If you struggle to replicate any of my formulae, please leave a comment and I will reply with the details.
The HbA1c is an indicator of how ‘sugary’ your blood has been for roughly the last four months. Using our CGM data we can make a prediction of what our HbA1c value is.
There are a few formulae available to do this calculation and in the above I use three of them. In the case of my blood results, the models predict 5.3, 5.1, and 5.1 which is well below the target threshold of 6.5 so well done me. I expect this value to slowly increase over time as my pancreas becomes less able to lower my blood sugar levels.
The Distance Report is something that can only really be generated using CGM data with a regular time interval between measurements (in our case every five minutes). The Distance Report shows the total ‘distance’ travelled by the blood values i.e. the sum of the absolute delta values and is an alternative measure to the standard deviation.
For this report we only have data for the last four months as this is how long I have been using a CGM. We can see that the distance travelled each month is roughly the same. As time goes on we would expect this to increase as the pancreas becomes weaker and blood glucose levels (BGLs) start to vary more.
This was the first report I created and reviews literally all my BGL measures (around 600 manual finger pricks and then the CGM data).
In the top left we have literally every value recorded and when it was recorded. The CGM data can be seen as the ‘thickening’ of the values towards the right hand side of this graph.

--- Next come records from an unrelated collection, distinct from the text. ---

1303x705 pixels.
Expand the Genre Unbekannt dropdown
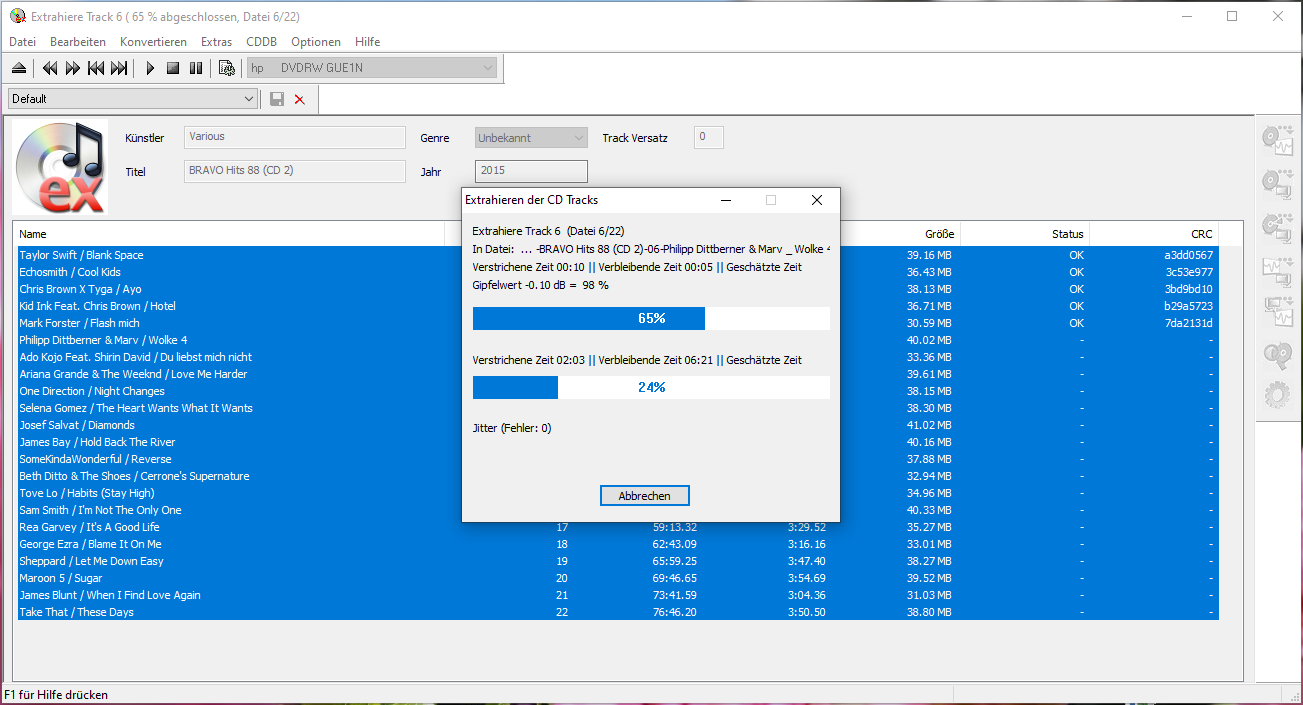pos(578,138)
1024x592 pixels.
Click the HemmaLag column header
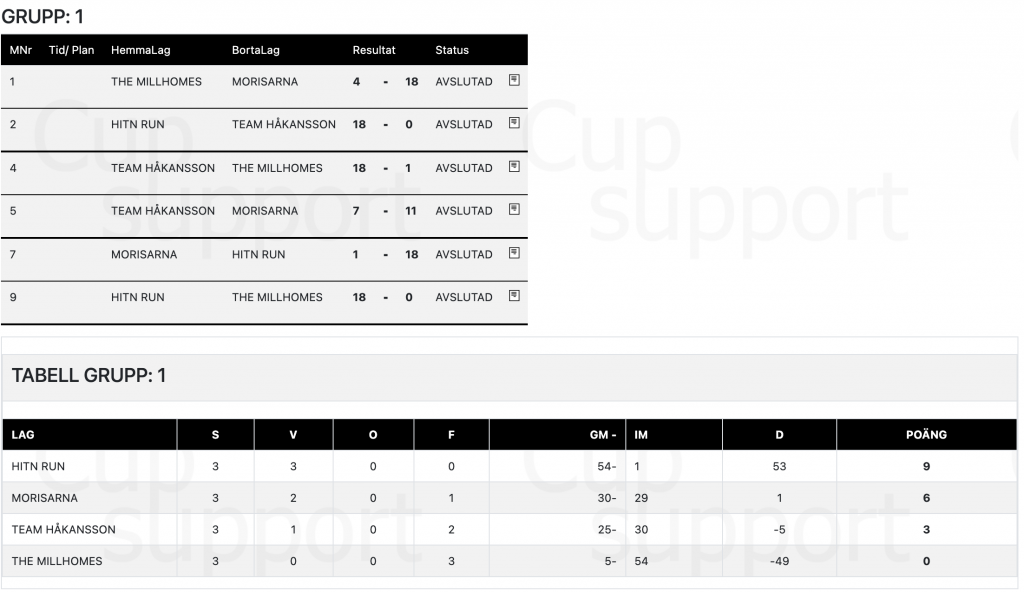click(x=140, y=50)
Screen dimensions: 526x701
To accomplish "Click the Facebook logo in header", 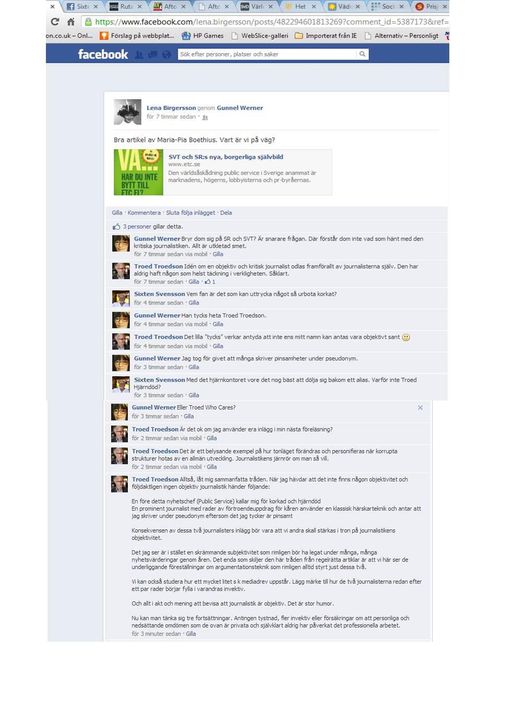I will pyautogui.click(x=103, y=55).
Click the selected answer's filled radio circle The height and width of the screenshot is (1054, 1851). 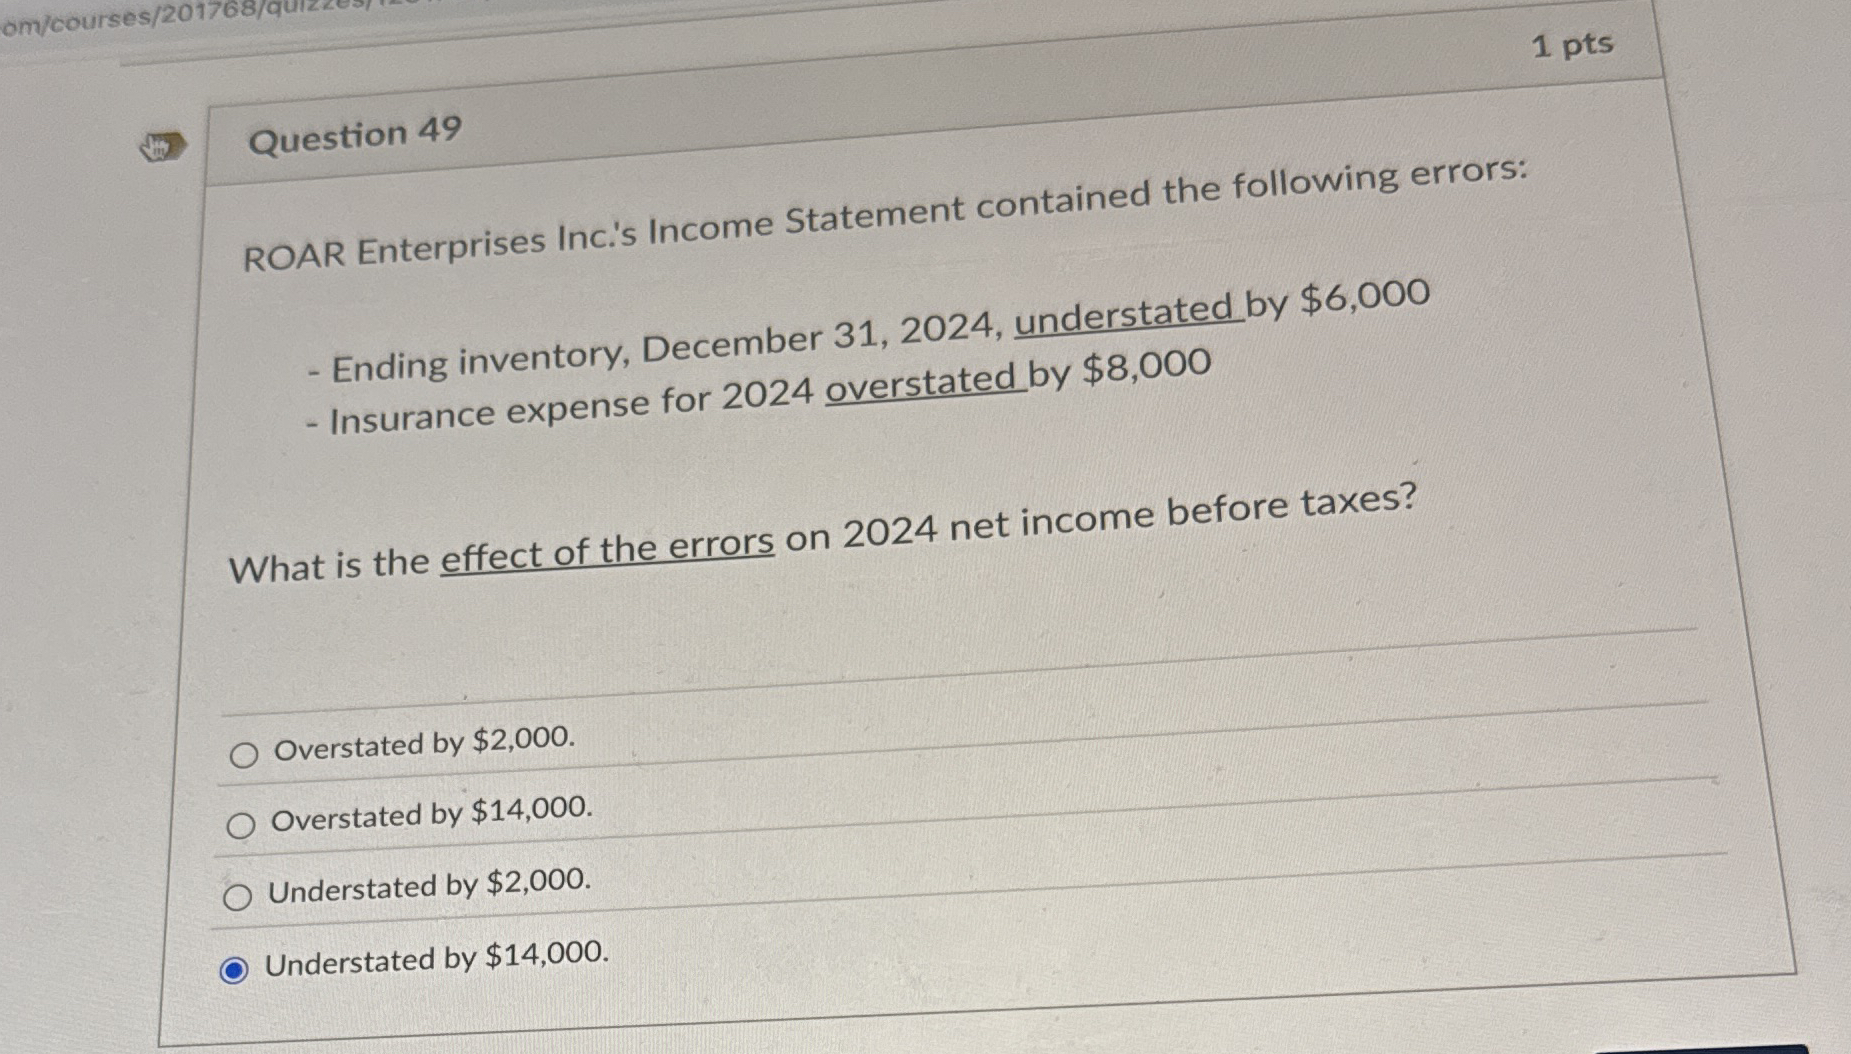(x=236, y=969)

In the top right we have the distribution graph for the data showing the spread of results.
The bottom left shows all the data points but strips out the Date value, leaving only the Time value. This has the effect of showing the data over a 24 hour period.
Finally, in the bottom right, we have a range of filters to assist with analysing the data.
For example, if we compare the distribution curves for 2017:
we see that our distribution curves are centred around 5.4, 5.5, and 6.0 respectively. In other words it appears the curve is moving to the right over time. This is consistent with a weakening pancreas (or me being more relaxed about carbs).
The Range Report looks at the average and standard deviation of the data per hour, looking for where in the day the BGL values are highest and vary the most.
The graphs are relatively flat with a slight increase towards the end of the day. This is likely the result of dinner (generally the largest and most variable meal of the day and therefore the meal with the most impact on glucose levels) and late night snacking (which will never have a positive effect on BGLs). Again we have a filter, in this case a timeline, to help with our analysis.
The Distribution Report does a similar analysis as the Range Report but per month, rather than per hour.
The trendlines suggest the numbers are relatively flat (average BGL around 6 with a standard deviation of 1). It is expected both of these will increase over time and the BGL average and variability increase.
Displaying the Data to the Health Team
With the Excel files sitting in OneDrive, you simply right click the file to generate a link for sharing a read-only version for health care professionals. In my case I use bit.ly to also make it friendlier. While it is a little twitchy, it is reasonably friendly across various form factors and browsers.
Flow opens up a raft of opportunities for using my data whether it be alerts, analysis to maintain my health or making it readily available to my health care team. A few years ago this kind of set up would have taken weeks of coding, if it was possible at all. Today, it requires zero code and costs almost nothing. If this kind of set up could help you or someone you know, have a tinker, it really is straightforward to set up.